▸ Given exercise: Format everything from the start of the records down to and including the line containing "pos(810,63)" as a numbered list, omitting any blank lines.

▸ Excerpted records:
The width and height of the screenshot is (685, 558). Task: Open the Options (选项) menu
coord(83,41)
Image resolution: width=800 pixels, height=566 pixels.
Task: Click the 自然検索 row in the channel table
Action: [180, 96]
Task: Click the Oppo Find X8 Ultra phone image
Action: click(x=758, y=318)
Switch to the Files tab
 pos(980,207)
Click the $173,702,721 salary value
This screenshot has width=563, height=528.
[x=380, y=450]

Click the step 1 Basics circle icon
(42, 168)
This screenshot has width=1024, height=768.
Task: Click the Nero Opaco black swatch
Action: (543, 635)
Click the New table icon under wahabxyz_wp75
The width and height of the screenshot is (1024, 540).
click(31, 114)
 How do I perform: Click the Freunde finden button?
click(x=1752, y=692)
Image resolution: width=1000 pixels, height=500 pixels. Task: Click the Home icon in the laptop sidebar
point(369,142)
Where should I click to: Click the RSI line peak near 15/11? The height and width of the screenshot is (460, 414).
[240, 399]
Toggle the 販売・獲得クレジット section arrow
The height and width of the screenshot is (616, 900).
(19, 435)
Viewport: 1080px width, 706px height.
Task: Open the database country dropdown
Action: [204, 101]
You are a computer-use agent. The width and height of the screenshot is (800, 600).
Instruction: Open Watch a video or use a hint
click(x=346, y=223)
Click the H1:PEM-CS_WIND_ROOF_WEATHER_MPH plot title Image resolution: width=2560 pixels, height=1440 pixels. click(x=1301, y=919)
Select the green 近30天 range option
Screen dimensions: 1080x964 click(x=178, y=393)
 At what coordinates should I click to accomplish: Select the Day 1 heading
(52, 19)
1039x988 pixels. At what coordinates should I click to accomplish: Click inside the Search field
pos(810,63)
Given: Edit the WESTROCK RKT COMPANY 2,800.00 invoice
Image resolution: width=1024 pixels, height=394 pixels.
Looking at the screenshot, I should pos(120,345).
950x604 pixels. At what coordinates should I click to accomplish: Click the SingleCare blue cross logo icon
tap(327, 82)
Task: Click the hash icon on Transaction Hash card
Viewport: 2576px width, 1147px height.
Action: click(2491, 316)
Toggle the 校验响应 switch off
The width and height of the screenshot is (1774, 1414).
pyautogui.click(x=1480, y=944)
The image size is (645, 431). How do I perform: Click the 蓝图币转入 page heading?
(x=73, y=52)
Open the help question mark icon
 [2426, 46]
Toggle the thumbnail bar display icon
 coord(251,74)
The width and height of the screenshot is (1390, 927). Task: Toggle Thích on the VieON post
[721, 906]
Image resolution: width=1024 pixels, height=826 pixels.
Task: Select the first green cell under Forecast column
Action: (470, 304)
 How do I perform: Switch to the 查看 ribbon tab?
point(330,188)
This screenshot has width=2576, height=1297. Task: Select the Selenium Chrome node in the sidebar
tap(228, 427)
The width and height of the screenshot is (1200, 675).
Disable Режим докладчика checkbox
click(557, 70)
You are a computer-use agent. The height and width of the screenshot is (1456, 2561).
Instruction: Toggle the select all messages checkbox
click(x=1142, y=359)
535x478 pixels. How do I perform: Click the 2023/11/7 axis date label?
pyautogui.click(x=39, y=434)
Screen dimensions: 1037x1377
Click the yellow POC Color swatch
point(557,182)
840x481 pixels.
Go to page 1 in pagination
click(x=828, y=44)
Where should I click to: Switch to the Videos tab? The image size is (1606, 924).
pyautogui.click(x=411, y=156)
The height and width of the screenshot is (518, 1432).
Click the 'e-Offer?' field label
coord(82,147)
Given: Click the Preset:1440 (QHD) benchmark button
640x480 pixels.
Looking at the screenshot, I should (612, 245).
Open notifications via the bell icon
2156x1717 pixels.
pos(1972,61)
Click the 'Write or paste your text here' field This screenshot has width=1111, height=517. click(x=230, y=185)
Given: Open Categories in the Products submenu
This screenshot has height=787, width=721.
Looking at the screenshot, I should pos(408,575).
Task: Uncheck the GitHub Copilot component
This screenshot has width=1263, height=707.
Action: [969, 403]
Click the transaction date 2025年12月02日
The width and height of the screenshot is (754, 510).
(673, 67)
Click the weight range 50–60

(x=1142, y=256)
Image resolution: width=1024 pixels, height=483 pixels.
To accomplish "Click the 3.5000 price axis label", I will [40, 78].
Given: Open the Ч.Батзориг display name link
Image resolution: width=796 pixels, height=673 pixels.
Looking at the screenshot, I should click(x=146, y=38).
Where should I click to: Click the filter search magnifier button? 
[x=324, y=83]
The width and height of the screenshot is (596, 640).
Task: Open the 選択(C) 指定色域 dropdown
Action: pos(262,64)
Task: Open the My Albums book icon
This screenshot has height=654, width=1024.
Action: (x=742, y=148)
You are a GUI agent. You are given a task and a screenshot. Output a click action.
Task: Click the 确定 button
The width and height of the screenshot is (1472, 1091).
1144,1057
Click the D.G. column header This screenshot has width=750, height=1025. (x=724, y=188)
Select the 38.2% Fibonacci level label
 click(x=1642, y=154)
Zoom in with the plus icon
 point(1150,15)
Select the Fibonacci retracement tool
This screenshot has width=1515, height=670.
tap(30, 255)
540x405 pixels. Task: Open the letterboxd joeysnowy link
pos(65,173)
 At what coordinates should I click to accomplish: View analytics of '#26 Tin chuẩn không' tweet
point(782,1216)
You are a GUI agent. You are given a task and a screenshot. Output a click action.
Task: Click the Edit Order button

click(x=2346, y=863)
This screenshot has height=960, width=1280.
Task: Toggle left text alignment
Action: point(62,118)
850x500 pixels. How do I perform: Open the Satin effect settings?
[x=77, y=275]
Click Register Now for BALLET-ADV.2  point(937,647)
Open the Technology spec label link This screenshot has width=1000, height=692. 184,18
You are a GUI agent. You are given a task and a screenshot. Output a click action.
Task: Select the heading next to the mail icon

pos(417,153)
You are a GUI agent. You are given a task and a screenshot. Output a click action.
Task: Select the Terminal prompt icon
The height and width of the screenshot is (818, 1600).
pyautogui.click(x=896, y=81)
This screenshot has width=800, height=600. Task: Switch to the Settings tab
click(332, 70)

▸ Full solution:
1. The width and height of the screenshot is (685, 558). Task: Open the Options (选项) menu
2. coord(83,41)
3. Image resolution: width=800 pixels, height=566 pixels.
4. Task: Click the 自然検索 row in the channel table
5. Action: [180, 96]
6. Task: Click the Oppo Find X8 Ultra phone image
7. Action: click(x=758, y=318)
8. Switch to the Files tab
9.  pos(980,207)
10. Click the $173,702,721 salary value
11. This screenshot has width=563, height=528.
12. [x=380, y=450]
13. Click the step 1 Basics circle icon
14. (42, 168)
15. This screenshot has width=1024, height=768.
16. Task: Click the Nero Opaco black swatch
17. Action: (543, 635)
18. Click the New table icon under wahabxyz_wp75
19. The width and height of the screenshot is (1024, 540).
20. click(31, 114)
21.  How do I perform: Click the Freunde finden button?
22. click(x=1752, y=692)
23. Image resolution: width=1000 pixels, height=500 pixels. Task: Click the Home icon in the laptop sidebar
24. point(369,142)
25. Where should I click to: Click the RSI line peak near 15/11? The height and width of the screenshot is (460, 414).
26. [240, 399]
27. Toggle the 販売・獲得クレジット section arrow
28. The height and width of the screenshot is (616, 900).
29. (19, 435)
30. Viewport: 1080px width, 706px height.
31. Task: Open the database country dropdown
32. Action: [204, 101]
33. You are a computer-use agent. The width and height of the screenshot is (800, 600).
34. Instruction: Open Watch a video or use a hint
35. click(x=346, y=223)
36. Click the H1:PEM-CS_WIND_ROOF_WEATHER_MPH plot title Image resolution: width=2560 pixels, height=1440 pixels. click(x=1301, y=919)
37. Select the green 近30天 range option
38. Screen dimensions: 1080x964 click(x=178, y=393)
39.  At what coordinates should I click to accomplish: Select the Day 1 heading
40. (52, 19)
41. 1039x988 pixels. At what coordinates should I click to accomplish: Click inside the Search field
42. pos(810,63)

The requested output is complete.